- Wagner Moura tornou-se o primeiro brasileiro a vencer o Globo de Ouro de Melhor Ator em Filme de Drama, por O Agente Secreto, em Los Angeles (EUA).
- O prêmio ocorreu na noite de domingo, 11 de outubro, no The Beverly Hilton, e aumenta as expectativas para uma possível indicação ao Oscar.
- Em discurso emocionado, o ator agradeceu ao Globo de Ouro, à equipe e a Kleber Mendonça Filho, além de dedicar o prêmio ao Brasil e à cultura brasileira.
- Moura já tinha sido indicado ao Globo de Ouro em 2016, na categoria Televisão, pelo papel de Pablo Escobar em Narcos, mas não ganhou.

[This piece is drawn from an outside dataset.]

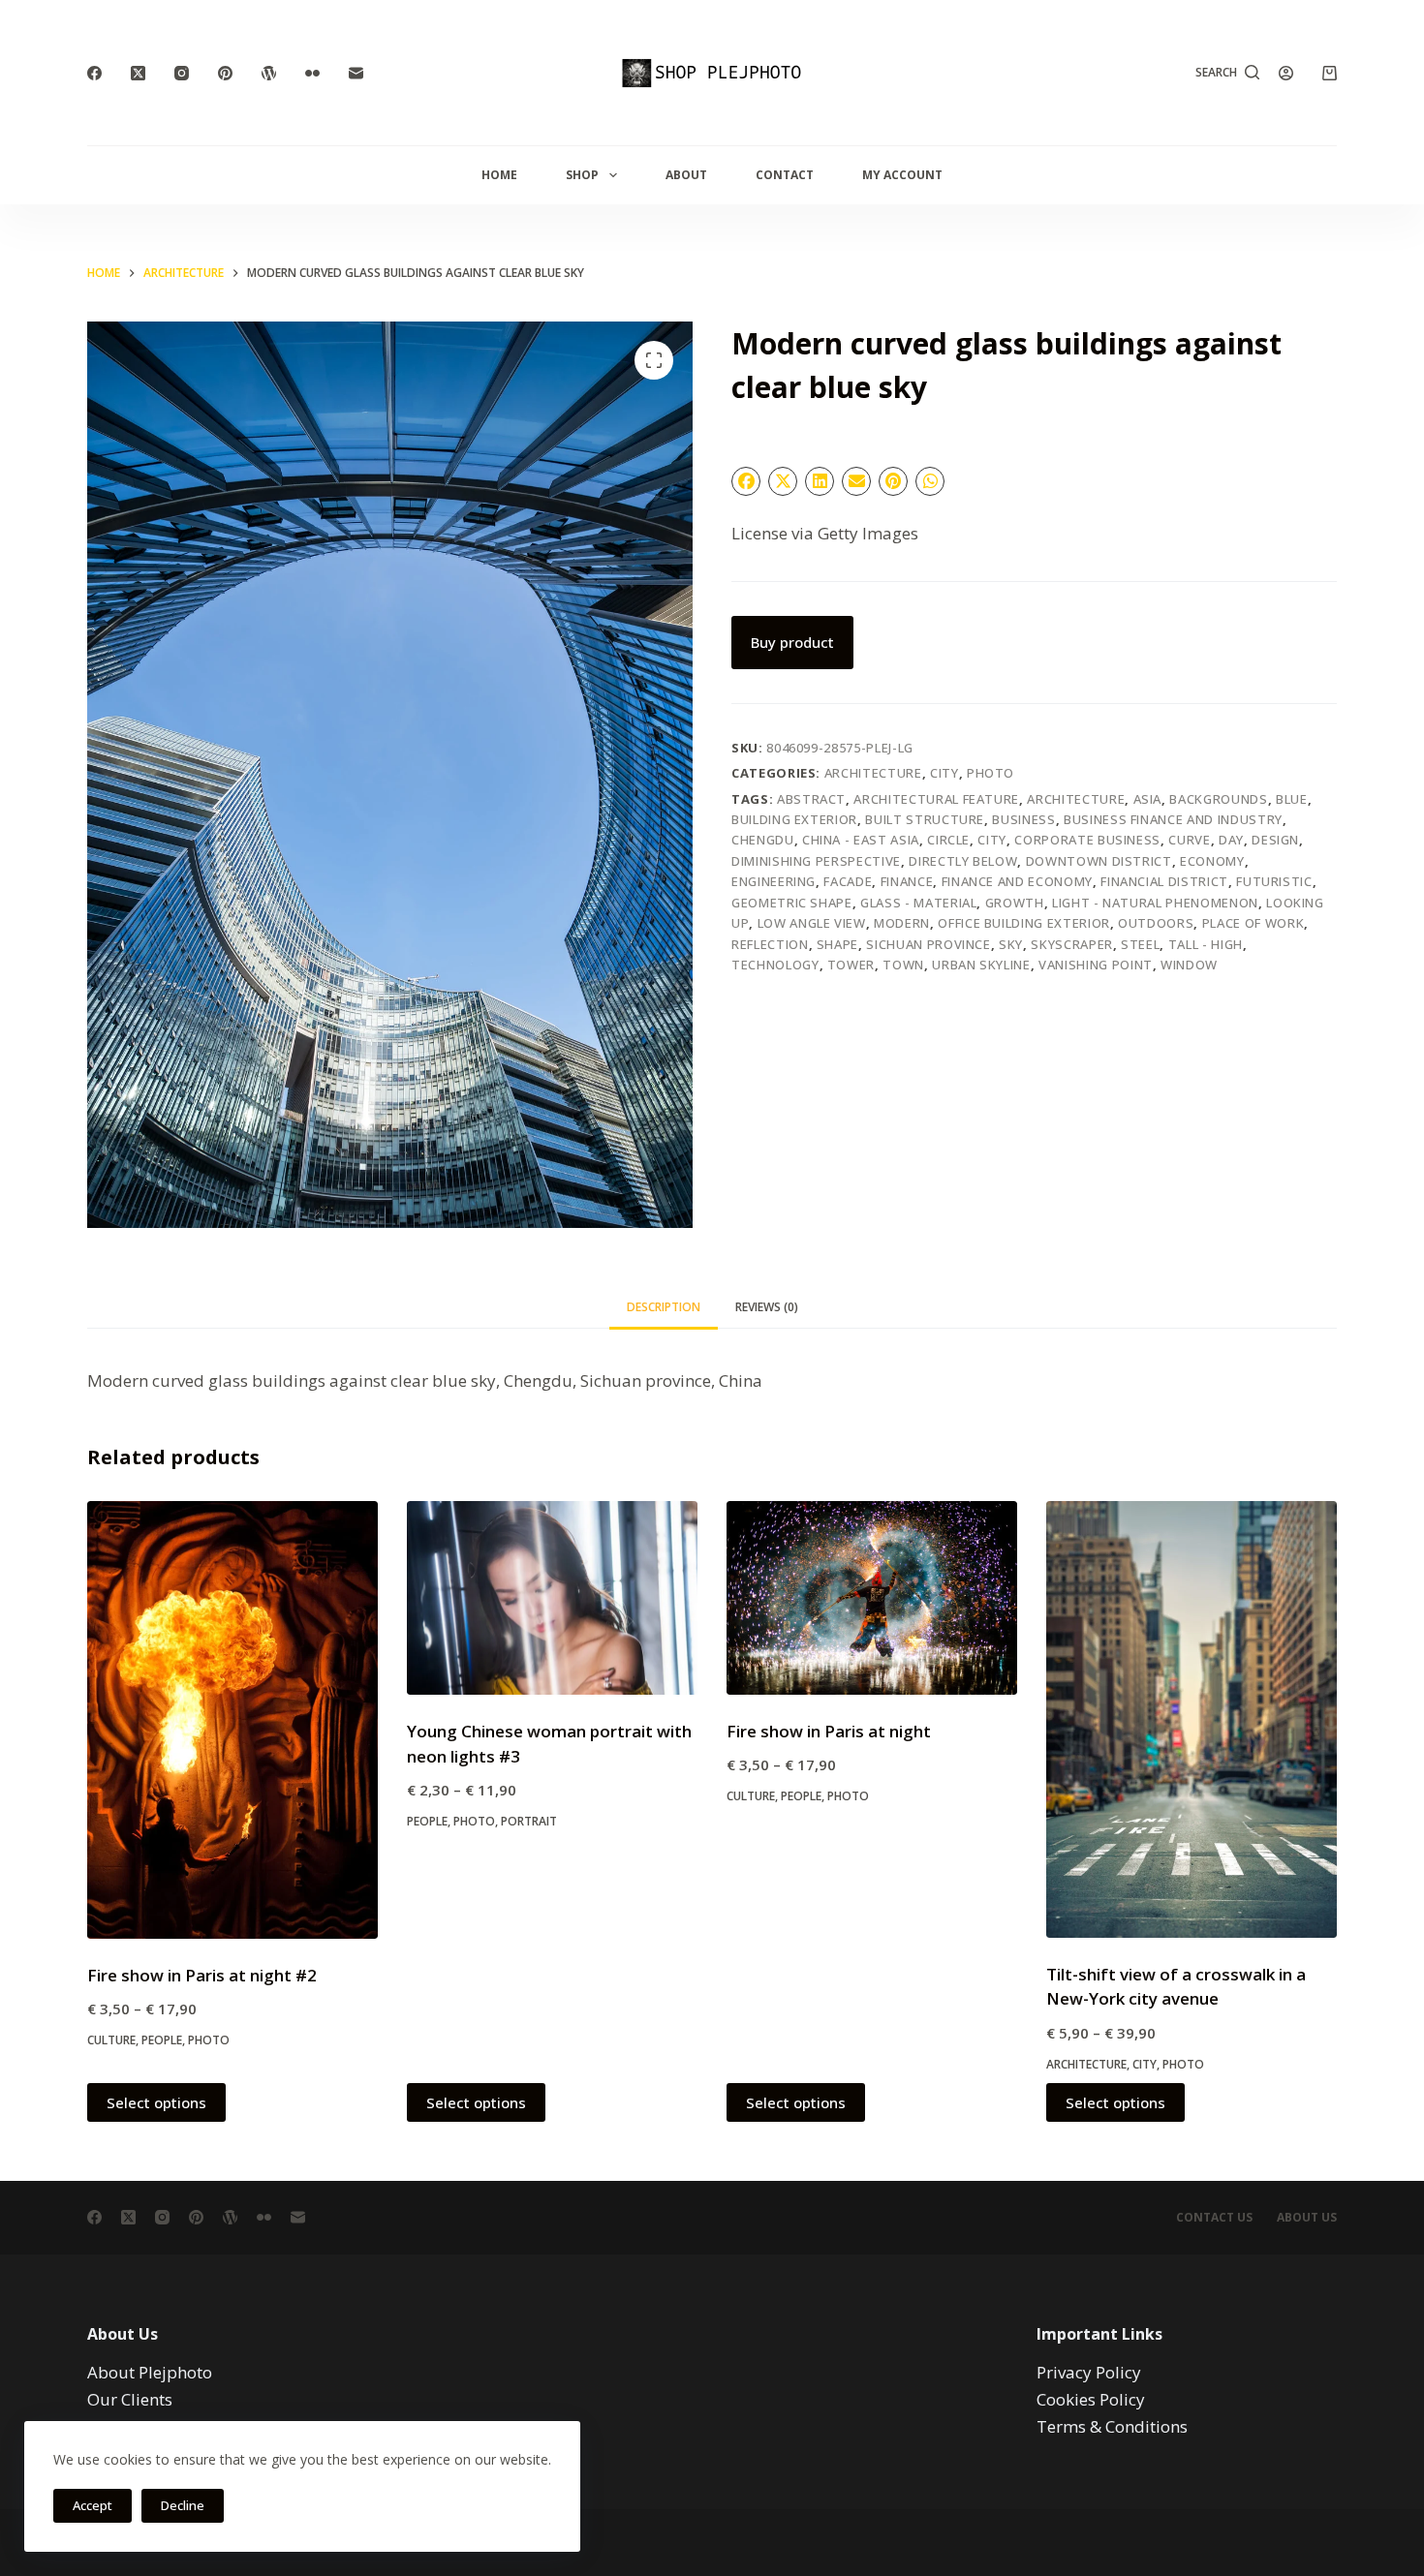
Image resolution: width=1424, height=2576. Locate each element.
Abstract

- O artista baiano, de 49 anos, vive em Los Angeles com a esposa, Sandra Delgado, e os três filhos; soma carreira no cinema, televisão e streaming.
Wagner Moura ganhou o Globo de Ouro de Melhor Ator em Filme de Drama por O Agente Secreto, em Los Angeles. O prêmio, entregue no The Beverly Hilton, marcou o primeiro Globo de Ouro do ator brasileiro nessa categoria. Moura recebeu a honraria em festa realizada neste domingo, 11, nos Estados Unidos.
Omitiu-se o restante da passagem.